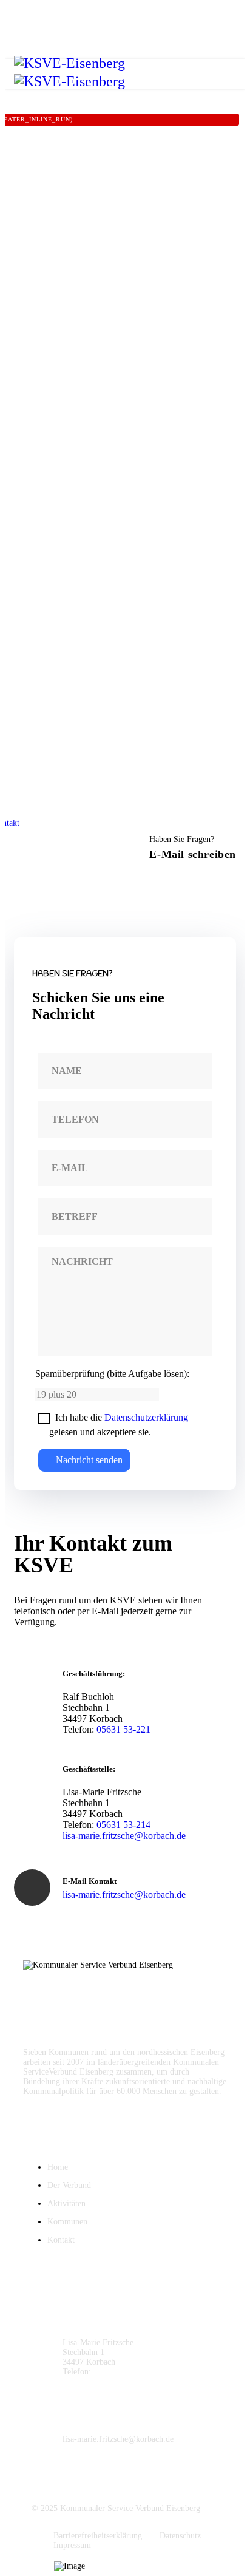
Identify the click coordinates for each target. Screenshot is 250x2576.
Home (57, 2167)
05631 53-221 (123, 1729)
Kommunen (67, 2221)
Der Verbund (69, 2185)
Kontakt (61, 2240)
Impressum (72, 2545)
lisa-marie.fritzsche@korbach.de (124, 1835)
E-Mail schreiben (192, 854)
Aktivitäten (66, 2203)
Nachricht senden (88, 1460)
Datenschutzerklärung (146, 1417)
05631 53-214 (123, 1825)
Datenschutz (180, 2535)
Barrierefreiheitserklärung (97, 2535)
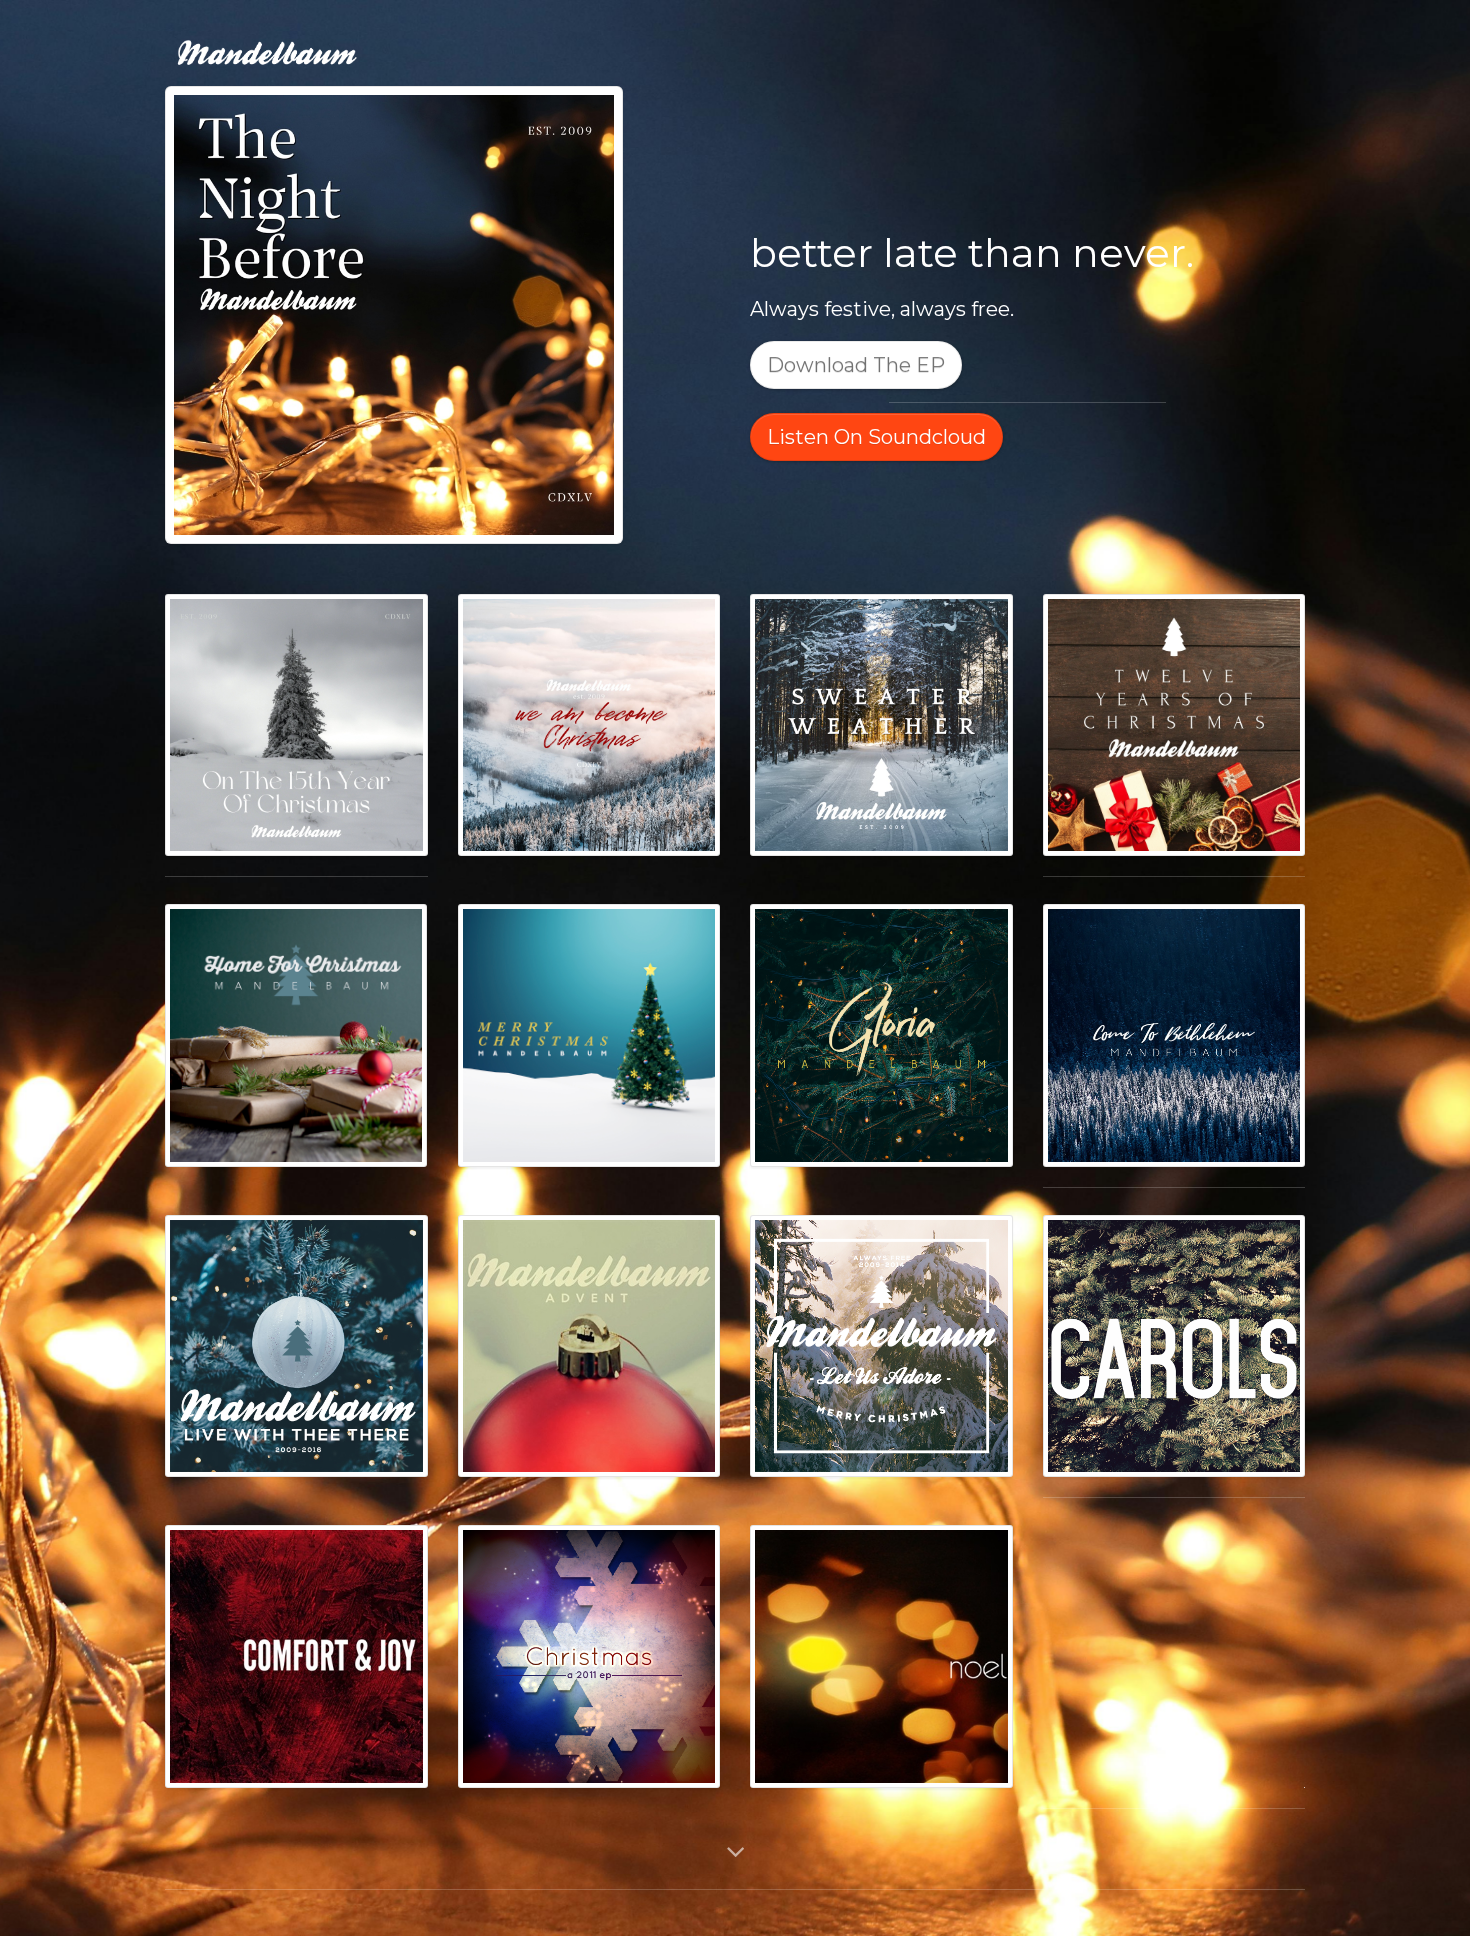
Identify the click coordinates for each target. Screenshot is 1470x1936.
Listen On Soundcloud (876, 437)
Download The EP (856, 365)
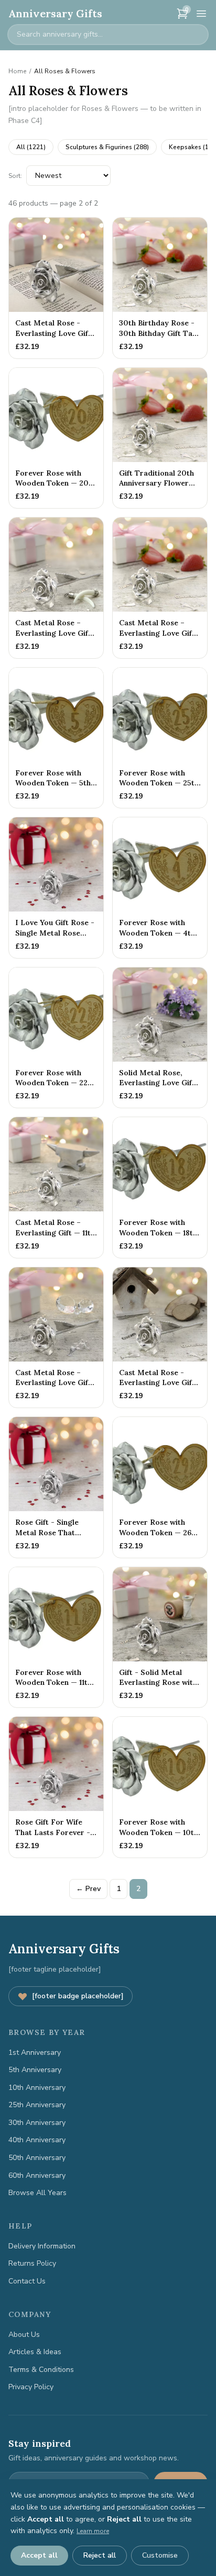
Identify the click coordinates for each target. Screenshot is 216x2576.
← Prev (88, 1889)
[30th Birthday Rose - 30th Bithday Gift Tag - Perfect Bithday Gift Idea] (160, 288)
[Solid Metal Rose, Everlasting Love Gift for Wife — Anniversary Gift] (160, 1038)
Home (17, 71)
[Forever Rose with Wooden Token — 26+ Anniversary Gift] (160, 1487)
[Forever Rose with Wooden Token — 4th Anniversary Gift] (160, 887)
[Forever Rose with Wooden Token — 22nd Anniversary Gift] (56, 1038)
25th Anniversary (37, 2105)
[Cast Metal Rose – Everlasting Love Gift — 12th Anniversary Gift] (160, 588)
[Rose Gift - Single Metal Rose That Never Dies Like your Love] (56, 1487)
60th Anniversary (37, 2175)
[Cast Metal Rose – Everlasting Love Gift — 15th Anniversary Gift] (56, 1337)
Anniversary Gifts (55, 13)
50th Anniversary (37, 2158)
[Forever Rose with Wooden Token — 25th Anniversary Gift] (160, 738)
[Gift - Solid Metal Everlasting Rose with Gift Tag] (160, 1637)
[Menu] (201, 13)
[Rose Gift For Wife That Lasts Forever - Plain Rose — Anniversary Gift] (56, 1787)
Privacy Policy (30, 2387)
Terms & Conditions (41, 2370)
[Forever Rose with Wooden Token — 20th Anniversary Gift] (56, 438)
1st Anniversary (34, 2052)
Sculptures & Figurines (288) (107, 147)
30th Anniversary (37, 2123)
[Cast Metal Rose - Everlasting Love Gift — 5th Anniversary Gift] (160, 1337)
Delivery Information (41, 2246)
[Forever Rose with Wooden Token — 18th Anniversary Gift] (160, 1187)
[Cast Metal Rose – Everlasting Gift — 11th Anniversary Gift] (56, 1187)
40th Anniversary (37, 2140)
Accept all (39, 2555)
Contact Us (27, 2281)
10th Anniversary (37, 2088)
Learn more (93, 2531)
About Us (24, 2334)
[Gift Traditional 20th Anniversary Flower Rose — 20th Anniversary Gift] (160, 438)
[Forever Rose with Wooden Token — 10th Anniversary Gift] (160, 1787)
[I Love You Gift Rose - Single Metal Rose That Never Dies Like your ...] (56, 887)
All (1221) (31, 147)
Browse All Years (37, 2193)
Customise (160, 2555)
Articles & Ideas (34, 2352)
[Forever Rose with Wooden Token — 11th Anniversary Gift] (56, 1637)
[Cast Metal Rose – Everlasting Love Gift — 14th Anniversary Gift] (56, 588)
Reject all (99, 2555)
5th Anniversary (34, 2070)
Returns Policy (32, 2263)
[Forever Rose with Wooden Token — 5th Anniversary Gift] (56, 738)
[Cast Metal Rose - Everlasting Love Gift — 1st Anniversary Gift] (56, 288)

────────────────

▸ **To do**
Could you output exactly the lines above, from the line with "Impressum (72, 2545)" up to and including the line with "[Forever Rose with Wooden Token — 25th", and nothing else, skipping the pictures?

▸ **Task result**
Impressum (72, 2545)
lisa-marie.fritzsche@korbach.de (124, 1835)
E-Mail schreiben (192, 854)
Aktivitäten (66, 2203)
Nachricht senden (88, 1460)
Datenschutzerklärung (146, 1417)
05631 53-214 (123, 1825)
Datenschutz (180, 2535)
Barrierefreiheitserklärung (97, 2535)
Identify the click coordinates for each target. Screenshot is 1470x1936.
Listen On Soundcloud (876, 437)
Download The EP (856, 365)
Identify the click coordinates for each target. Screenshot is 216x2576.
← Prev (88, 1889)
[30th Birthday Rose - 30th Bithday Gift Tag - Perfect Bithday Gift Idea] (160, 288)
[Solid Metal Rose, Everlasting Love Gift for Wife — Anniversary Gift] (160, 1038)
Home (17, 71)
[Forever Rose with Wooden Token — 26+ Anniversary Gift] (160, 1487)
[Forever Rose with Wooden Token — 4th Anniversary Gift] (160, 887)
[Forever Rose with Wooden Token — 22nd Anniversary Gift] (56, 1038)
25th Anniversary (37, 2105)
[Cast Metal Rose – Everlasting Love Gift — 12th Anniversary Gift] (160, 588)
[Rose Gift - Single Metal Rose That Never Dies Like your Love] (56, 1487)
60th Anniversary (37, 2175)
[Cast Metal Rose – Everlasting Love Gift — 15th Anniversary Gift] (56, 1337)
Anniversary Gifts (55, 13)
50th Anniversary (37, 2158)
[Forever Rose with Wooden Token — 25th Anniversary Gift] (160, 738)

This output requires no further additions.